→ EXERCISE DIRECTIONS
Restate the whole listing below word for word and keep the images out.

→ RECORDED DATA
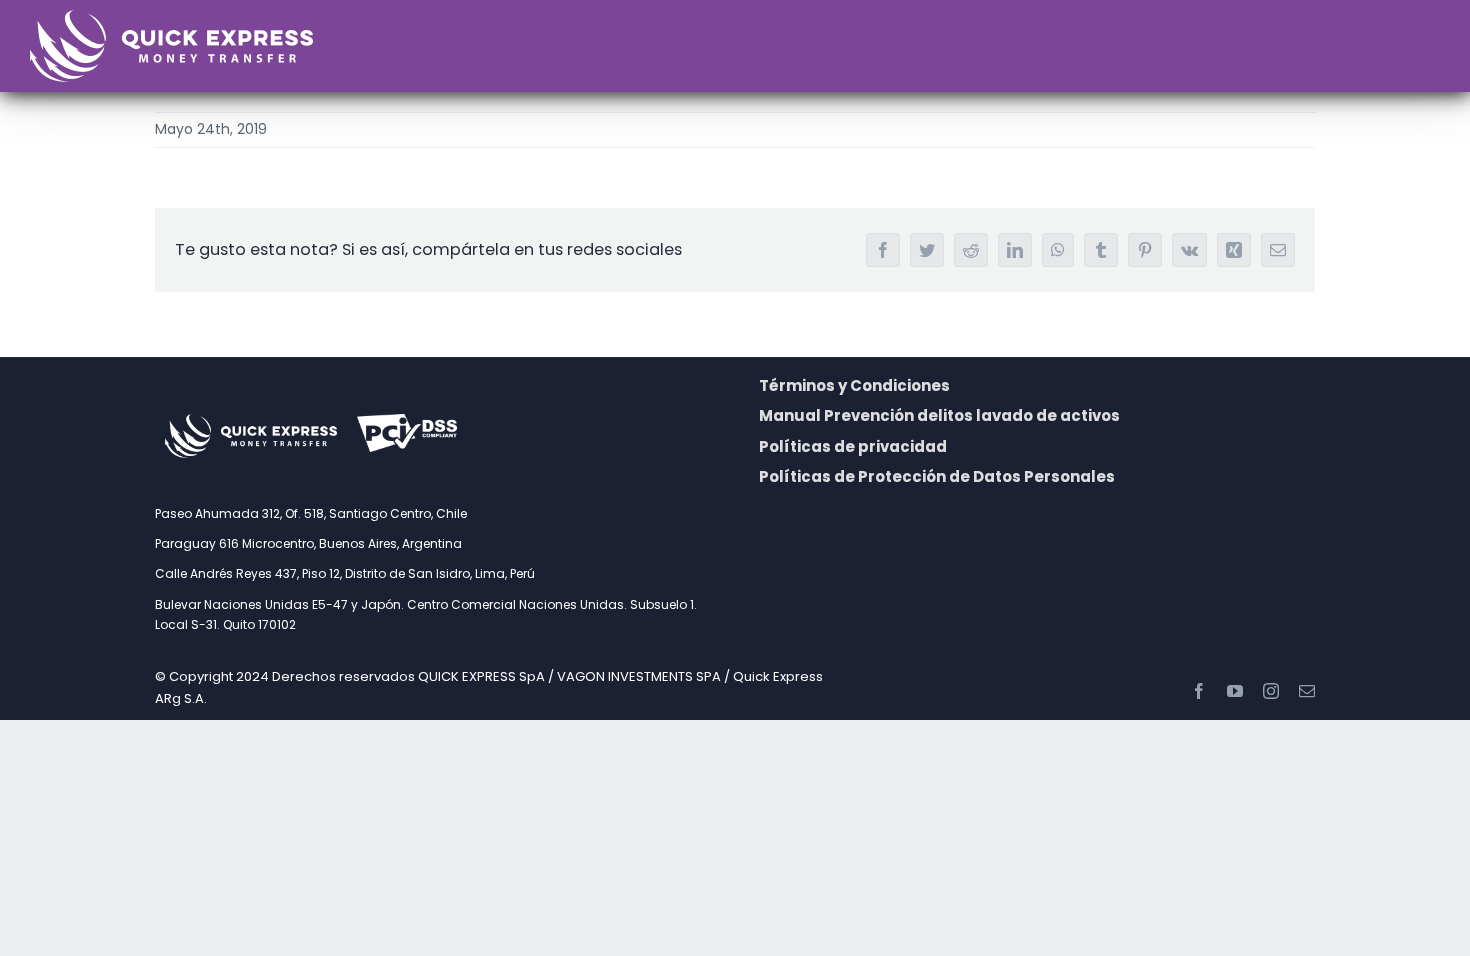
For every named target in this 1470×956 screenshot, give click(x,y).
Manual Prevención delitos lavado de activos (939, 415)
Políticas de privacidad (853, 446)
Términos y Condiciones (854, 385)
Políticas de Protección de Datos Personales (937, 476)
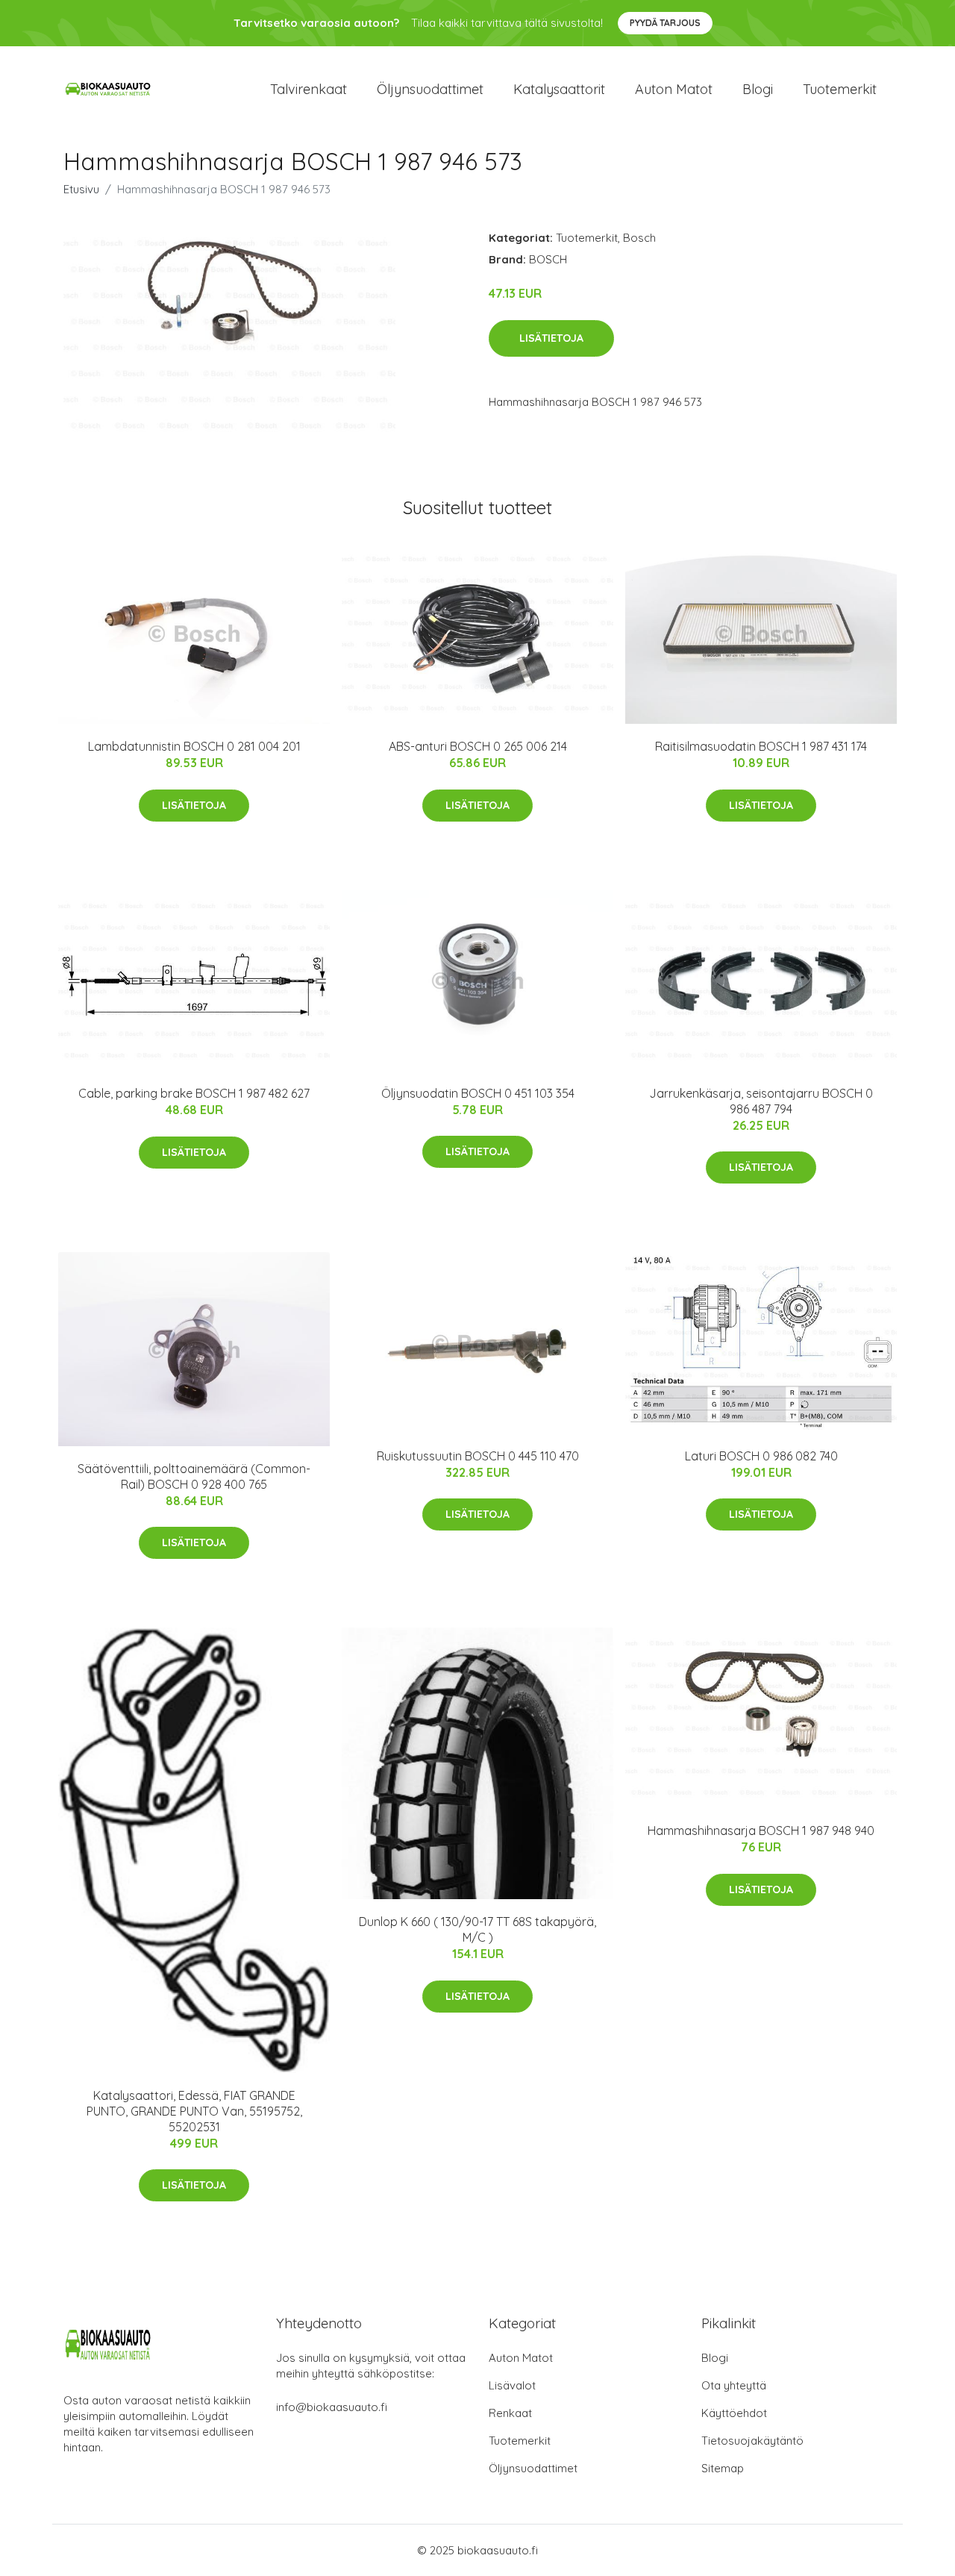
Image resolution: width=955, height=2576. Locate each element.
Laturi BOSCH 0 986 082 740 (761, 1455)
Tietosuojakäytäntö (752, 2440)
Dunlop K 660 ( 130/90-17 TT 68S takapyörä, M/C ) (477, 1929)
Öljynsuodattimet (430, 89)
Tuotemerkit (840, 89)
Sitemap (722, 2468)
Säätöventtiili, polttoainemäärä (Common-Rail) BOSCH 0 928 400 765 (194, 1476)
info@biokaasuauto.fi (331, 2407)
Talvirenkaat (308, 89)
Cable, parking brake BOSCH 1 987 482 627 (194, 1093)
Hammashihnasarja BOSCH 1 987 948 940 (761, 1830)
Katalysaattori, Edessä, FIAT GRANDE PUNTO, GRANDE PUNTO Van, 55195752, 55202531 (194, 2111)
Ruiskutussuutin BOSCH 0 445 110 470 (478, 1455)
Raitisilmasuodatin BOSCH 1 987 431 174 (761, 746)
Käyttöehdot (734, 2413)
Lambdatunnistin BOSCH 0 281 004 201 (194, 746)
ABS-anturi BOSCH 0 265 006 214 (478, 746)
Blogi (757, 89)
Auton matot (674, 89)
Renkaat (510, 2413)
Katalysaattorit (559, 89)
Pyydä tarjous (665, 22)
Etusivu (81, 189)
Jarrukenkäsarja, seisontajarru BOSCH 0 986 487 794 (761, 1101)
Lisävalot (512, 2385)
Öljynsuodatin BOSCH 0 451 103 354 (477, 1093)
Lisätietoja (551, 338)
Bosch (639, 238)
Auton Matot (521, 2358)
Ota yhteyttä (733, 2385)
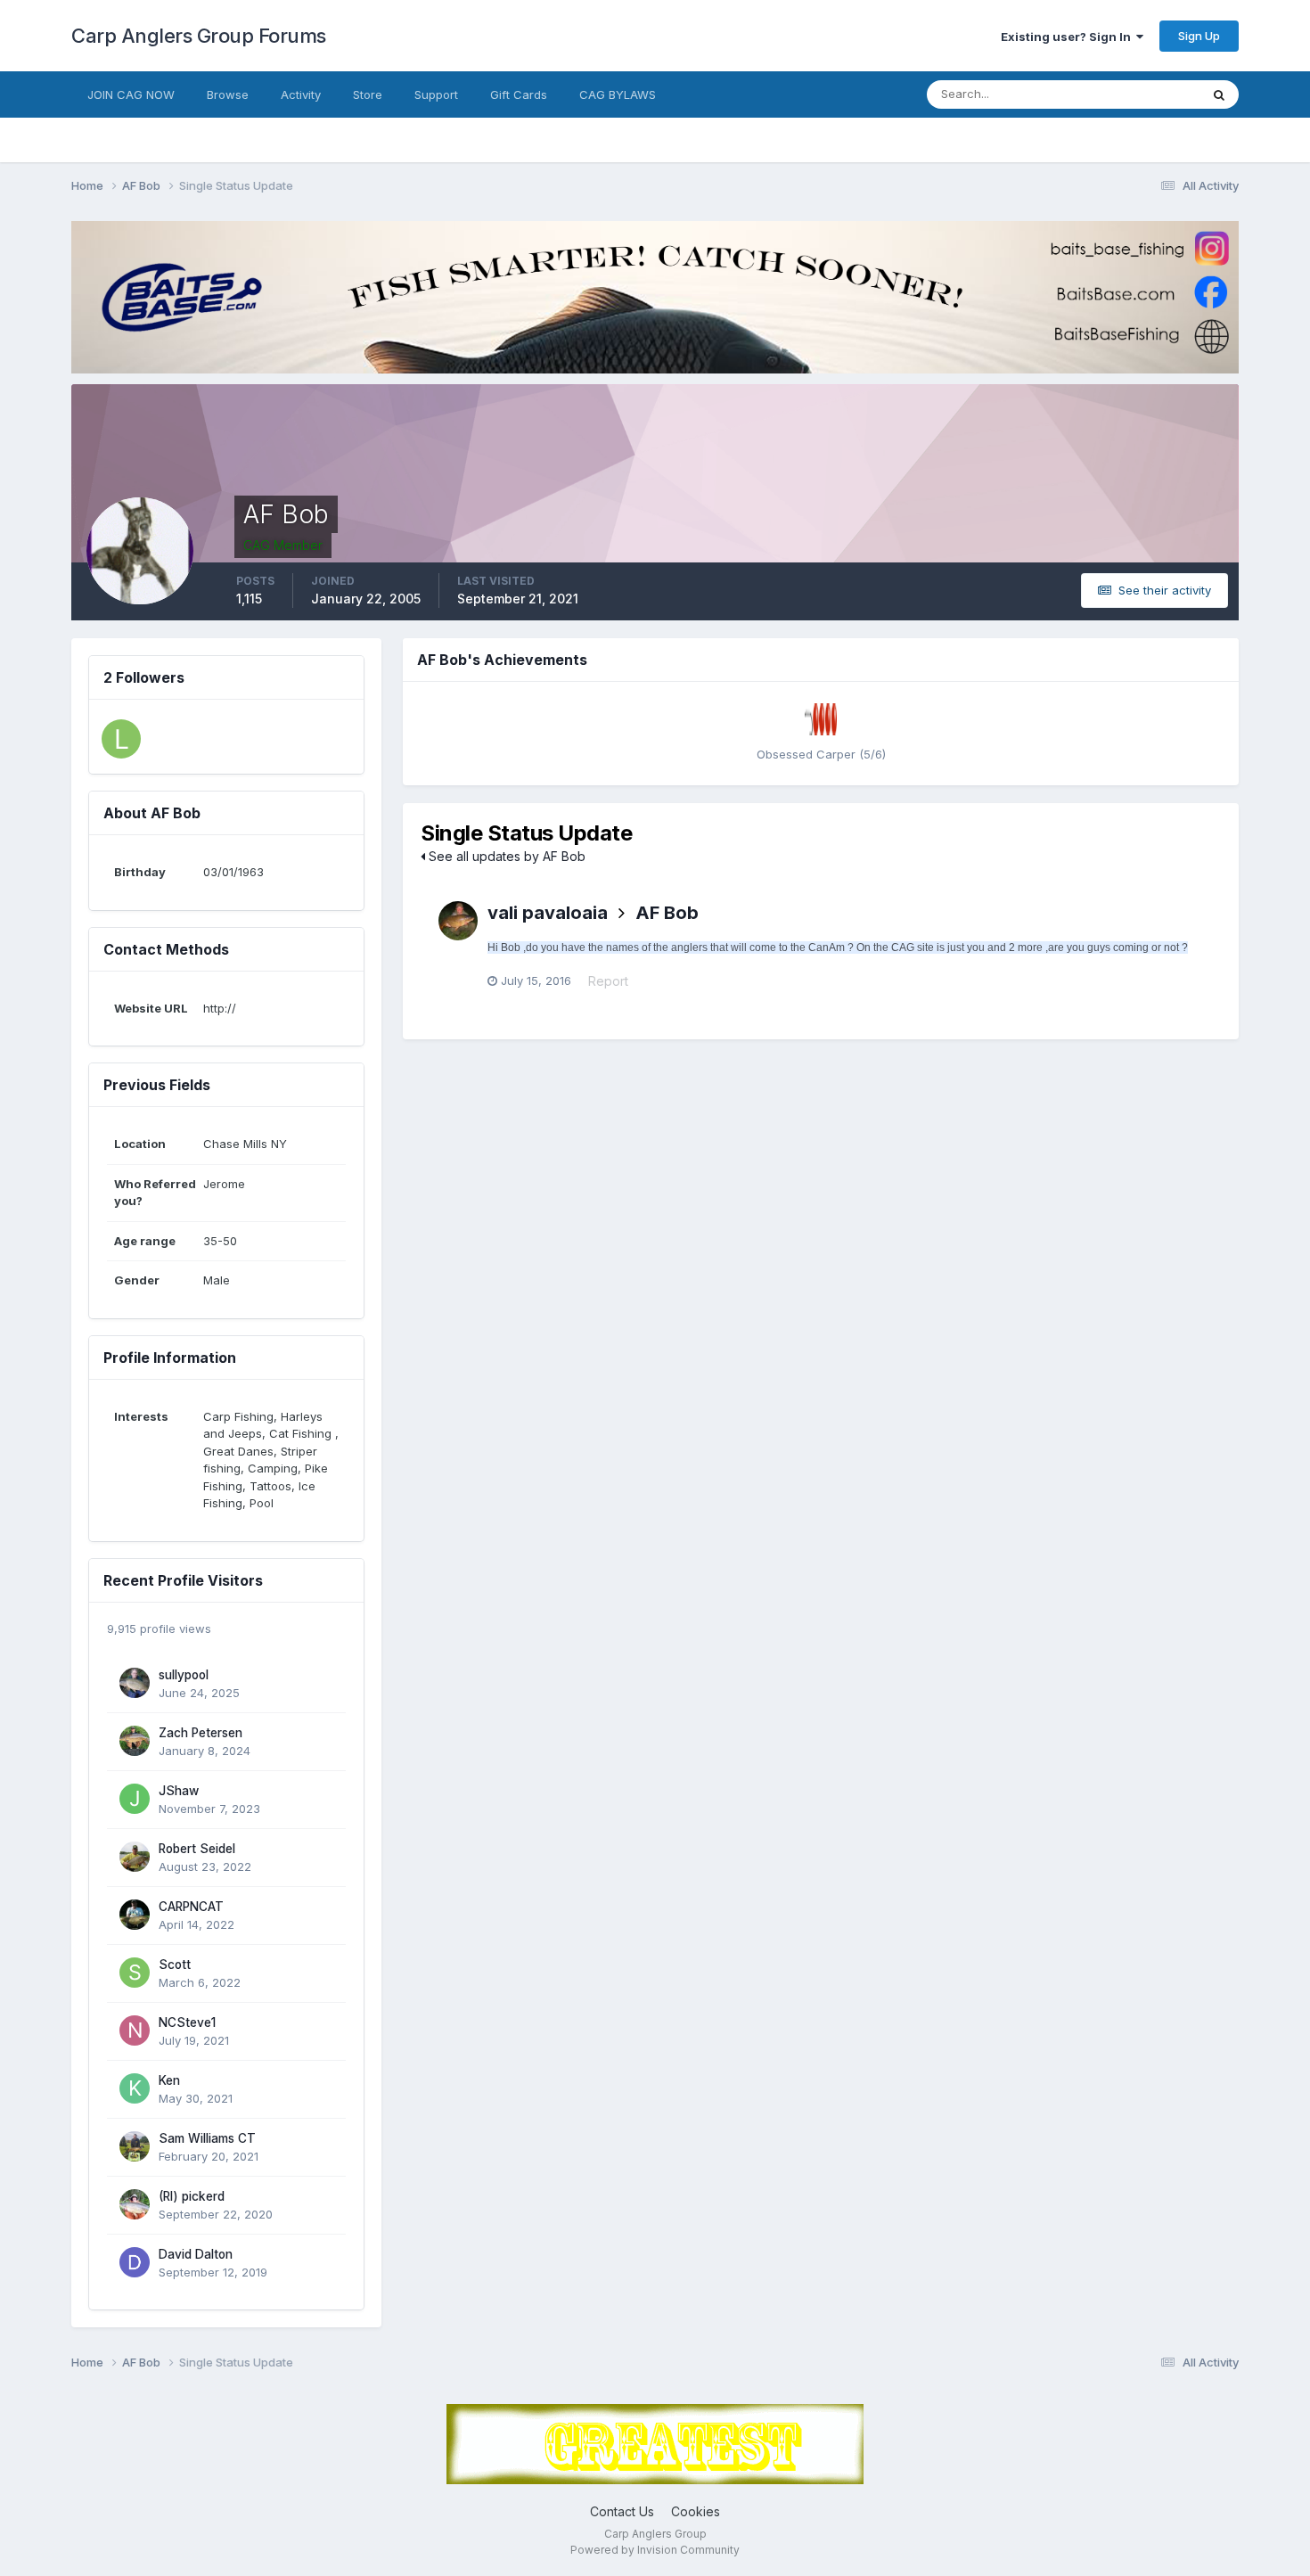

→ EXERCISE RESPONSE
For every named target in this 1470×956 screenshot, give click(x,y).
Manual Prevención delitos lavado de activos (939, 415)
Políticas de privacidad (853, 446)
Términos y Condiciones (854, 385)
Políticas de Protección de Datos Personales (937, 476)
Image resolution: width=955, height=2576. Locate each element.
Laturi BOSCH 0 986 082 740 (761, 1455)
Tietosuojakäytäntö (752, 2440)
Dunlop K 660 ( 130/90-17 TT 68S takapyörä, M/C ) (477, 1929)
Öljynsuodattimet (430, 89)
Tuotemerkit (840, 89)
Sitemap (722, 2468)
Säätöventtiili, polttoainemäärä (Common-Rail) BOSCH 0 928 400 765 (194, 1476)
info@biokaasuauto.fi (331, 2407)
Talvirenkaat (308, 89)
Cable, parking brake BOSCH 1 987 482 627 (194, 1093)
Hammashihnasarja BOSCH 1 987 948 940 (761, 1830)
Katalysaattori, Edessä, FIAT GRANDE PUNTO, GRANDE PUNTO Van, 55195752, 55202531 (194, 2111)
Ruiskutussuutin BOSCH 0 445 110 470 (478, 1455)
Raitisilmasuodatin BOSCH 1 987 431 174 (761, 746)
Käyttöehdot (734, 2413)
Lambdatunnistin BOSCH 0 281 004 201 (194, 746)
ABS-anturi BOSCH 0 265 006 214 (478, 746)
Blogi (757, 89)
Auton matot (674, 89)
Renkaat (510, 2413)
Katalysaattorit (559, 89)
Pyydä tarjous (665, 22)
Etusivu (81, 189)
Jarrukenkäsarja, seisontajarru BOSCH 0 986 487 794 (761, 1101)
Lisävalot (512, 2385)
Öljynsuodatin BOSCH 0 451 103 354 (477, 1093)
Lisätietoja (551, 338)
Bosch (639, 238)
Auton Matot (521, 2358)
Ota yhteyttä (733, 2385)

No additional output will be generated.